PROBLEM STATEMENT: Using the entries below, write out the line with "Image resolution: width=1728", the line with "1849x923 pixels.", and every line in between, exactly as each is written.

DATA TO PROCESS:

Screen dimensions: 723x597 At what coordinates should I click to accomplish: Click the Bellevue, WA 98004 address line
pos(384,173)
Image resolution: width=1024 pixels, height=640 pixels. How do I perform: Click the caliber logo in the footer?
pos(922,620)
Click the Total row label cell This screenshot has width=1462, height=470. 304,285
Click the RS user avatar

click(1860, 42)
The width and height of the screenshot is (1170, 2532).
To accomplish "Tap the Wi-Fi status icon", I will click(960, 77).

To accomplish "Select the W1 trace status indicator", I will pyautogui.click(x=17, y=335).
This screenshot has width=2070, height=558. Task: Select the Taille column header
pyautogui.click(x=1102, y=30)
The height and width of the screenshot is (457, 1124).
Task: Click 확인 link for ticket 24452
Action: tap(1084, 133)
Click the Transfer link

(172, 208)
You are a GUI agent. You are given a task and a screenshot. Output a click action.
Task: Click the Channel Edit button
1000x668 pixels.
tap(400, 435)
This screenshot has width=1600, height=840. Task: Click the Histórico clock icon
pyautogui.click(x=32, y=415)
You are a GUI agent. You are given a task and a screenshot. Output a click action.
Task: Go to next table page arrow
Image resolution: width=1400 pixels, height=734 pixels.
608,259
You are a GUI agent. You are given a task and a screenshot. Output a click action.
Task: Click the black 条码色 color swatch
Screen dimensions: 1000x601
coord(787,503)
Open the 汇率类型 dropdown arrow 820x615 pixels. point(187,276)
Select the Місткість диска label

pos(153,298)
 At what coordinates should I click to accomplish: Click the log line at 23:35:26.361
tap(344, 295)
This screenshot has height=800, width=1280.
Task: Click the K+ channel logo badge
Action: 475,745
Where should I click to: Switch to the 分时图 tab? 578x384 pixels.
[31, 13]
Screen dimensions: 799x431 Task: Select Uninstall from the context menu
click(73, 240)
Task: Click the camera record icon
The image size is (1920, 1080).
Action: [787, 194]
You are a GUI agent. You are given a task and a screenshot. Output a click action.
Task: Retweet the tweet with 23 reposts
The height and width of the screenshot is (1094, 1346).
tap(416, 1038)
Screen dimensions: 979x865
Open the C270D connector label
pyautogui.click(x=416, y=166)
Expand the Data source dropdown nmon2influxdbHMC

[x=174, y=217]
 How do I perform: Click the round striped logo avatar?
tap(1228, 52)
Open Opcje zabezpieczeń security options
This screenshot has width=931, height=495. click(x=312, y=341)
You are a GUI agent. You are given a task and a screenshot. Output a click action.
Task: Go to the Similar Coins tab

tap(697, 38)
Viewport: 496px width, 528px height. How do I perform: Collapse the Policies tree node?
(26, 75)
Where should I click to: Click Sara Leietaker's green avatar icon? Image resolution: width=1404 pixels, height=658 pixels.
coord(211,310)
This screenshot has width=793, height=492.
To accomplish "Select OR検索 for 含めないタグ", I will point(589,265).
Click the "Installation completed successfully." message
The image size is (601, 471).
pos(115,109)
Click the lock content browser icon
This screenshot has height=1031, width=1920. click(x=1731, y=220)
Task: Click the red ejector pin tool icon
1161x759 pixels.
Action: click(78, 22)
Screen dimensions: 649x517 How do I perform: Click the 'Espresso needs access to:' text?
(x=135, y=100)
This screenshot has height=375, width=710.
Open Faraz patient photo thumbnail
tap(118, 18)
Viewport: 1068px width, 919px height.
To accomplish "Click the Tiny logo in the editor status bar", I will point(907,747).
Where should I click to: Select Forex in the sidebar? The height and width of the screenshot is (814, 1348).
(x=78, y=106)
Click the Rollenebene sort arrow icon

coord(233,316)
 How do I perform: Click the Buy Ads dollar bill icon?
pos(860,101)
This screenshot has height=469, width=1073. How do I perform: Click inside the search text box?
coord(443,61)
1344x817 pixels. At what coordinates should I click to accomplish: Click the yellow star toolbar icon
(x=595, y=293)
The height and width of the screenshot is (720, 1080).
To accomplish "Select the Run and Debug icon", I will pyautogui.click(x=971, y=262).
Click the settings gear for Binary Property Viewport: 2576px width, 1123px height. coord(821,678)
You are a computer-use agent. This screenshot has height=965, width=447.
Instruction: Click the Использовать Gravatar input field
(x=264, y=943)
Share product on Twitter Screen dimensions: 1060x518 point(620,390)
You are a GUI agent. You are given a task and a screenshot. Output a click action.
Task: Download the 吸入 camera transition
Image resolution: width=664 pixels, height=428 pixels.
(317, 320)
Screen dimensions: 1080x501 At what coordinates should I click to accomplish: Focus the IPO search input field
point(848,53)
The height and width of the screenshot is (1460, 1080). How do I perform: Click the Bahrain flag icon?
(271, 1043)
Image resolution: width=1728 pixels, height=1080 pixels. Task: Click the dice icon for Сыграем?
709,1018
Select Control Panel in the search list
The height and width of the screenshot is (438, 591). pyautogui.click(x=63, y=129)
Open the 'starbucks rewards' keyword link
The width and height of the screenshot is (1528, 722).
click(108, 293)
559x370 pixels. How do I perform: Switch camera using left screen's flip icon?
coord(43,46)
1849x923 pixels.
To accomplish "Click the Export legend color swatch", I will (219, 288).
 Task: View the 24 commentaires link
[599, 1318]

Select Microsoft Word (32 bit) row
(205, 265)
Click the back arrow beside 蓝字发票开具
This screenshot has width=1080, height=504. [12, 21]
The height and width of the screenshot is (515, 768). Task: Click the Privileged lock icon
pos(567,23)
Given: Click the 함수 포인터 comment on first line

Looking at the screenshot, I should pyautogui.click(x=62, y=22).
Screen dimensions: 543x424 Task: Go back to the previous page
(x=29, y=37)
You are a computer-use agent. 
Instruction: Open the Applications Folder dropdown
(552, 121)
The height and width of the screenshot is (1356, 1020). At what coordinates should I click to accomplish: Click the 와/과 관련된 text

FINISHED TASK:
Image resolution: width=1728 pixels, height=1080 pixels. Task: Click the dice icon for Сыграем?
709,1018
Select Control Panel in the search list
The height and width of the screenshot is (438, 591). pyautogui.click(x=63, y=129)
Open the 'starbucks rewards' keyword link
The width and height of the screenshot is (1528, 722).
click(108, 293)
559x370 pixels. How do I perform: Switch camera using left screen's flip icon?
coord(43,46)
1849x923 pixels.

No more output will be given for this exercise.